The prevalence of
obesity in the United States remains high, exceeding 30% in most states. As this trend continues unhindered, we will continue see a persistent rise in
obesity-related metabolic effects—hypertension,
dyslipidemia,
diabetes mellitus, and
atherosclerosis. These diseases are also the leading causes of
chronic kidney diseases and
end-stage renal disease. The
lipid nephrotoxicity hypothesis, proposed over three decades ago, suggested that
proteinuria, decreased
albumin levels, and the resultant
hyperlipidemia may cause a glomerulosclerosis similar to
atherosclerosis. More recent studies have demonstrated the role of oxidized
high-density lipoprotein (HDL) and
low-density lipoprotein (
LDL) particles in the progression of
kidney disease. Elucidation of the role of
lipid-lowering
therapies and the concomitant improvement in tubulointerstitial and glomerular diseases is a further evidence of the role of
lipids in renal injury. Synergistic effects of
lipid-lowering drugs and blockers of the renin-angiotensin-aldosterone system (RAAS) in renal protection have also been documented.

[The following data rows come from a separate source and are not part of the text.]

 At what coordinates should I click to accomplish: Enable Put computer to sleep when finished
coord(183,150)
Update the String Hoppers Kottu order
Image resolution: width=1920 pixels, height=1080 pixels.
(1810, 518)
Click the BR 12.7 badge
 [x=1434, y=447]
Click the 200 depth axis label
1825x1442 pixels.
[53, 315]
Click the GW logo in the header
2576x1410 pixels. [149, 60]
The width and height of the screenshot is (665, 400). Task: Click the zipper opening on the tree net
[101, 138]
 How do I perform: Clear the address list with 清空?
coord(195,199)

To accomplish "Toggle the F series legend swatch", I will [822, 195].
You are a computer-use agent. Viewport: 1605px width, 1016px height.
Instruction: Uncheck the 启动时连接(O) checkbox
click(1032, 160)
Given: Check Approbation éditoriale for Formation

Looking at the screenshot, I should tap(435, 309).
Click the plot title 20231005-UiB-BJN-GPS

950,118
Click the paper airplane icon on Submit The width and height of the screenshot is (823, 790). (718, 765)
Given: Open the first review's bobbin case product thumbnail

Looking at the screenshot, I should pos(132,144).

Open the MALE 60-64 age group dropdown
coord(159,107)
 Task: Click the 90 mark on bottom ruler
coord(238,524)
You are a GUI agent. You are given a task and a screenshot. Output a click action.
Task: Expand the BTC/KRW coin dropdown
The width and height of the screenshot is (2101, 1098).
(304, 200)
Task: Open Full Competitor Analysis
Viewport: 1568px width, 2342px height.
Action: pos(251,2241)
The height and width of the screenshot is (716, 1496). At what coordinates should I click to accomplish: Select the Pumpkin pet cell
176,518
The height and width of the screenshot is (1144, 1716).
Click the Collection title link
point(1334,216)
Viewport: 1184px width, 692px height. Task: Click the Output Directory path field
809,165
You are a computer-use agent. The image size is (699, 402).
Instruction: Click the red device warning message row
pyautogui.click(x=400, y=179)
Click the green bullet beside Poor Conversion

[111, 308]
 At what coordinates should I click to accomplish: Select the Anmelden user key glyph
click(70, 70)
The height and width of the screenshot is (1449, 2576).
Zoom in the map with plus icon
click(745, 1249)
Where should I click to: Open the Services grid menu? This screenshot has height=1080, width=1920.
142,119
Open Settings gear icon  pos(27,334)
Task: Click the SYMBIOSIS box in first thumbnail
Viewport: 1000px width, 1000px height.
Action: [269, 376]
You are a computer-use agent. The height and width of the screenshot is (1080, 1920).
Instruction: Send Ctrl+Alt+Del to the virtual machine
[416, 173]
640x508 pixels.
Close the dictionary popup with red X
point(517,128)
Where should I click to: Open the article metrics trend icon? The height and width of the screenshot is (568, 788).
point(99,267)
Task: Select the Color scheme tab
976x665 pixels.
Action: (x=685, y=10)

Dyslipidemia in renal disease is usually characterized by elevated
LDL cholesterol, low
HDL cholesterol, and high
triglycerides. After an initial glomerular injury, likely to be inflammatory, a series of self-perpetuating events occur. Increased glomerular basement permeability leads to loss of
lipoprotein lipase activators, which results in
hyperlipidemia. Circulating
LDL has a charge affinity for glycoaminoglycans in the glomerular basement membrane and further increases its permeability. Substantial amounts of filtered
lipoprotein cause proliferation of mesangial cells. Proximal tubules reabsorb some of the filtered
lipoprotein, and the remainder is altered during passage through the nephron. If intraluminal pH is close to the isoelectric point of the
apoprotein,
luminal apoprotein will precipitate, causing tubulointerstitial disease. This review shows the evidence for the role of
lipids in development of
chronic renal disease, the pathophysiology of
lipid nephrotoxicity, and strategies available to clinicians to slow the progression of disease.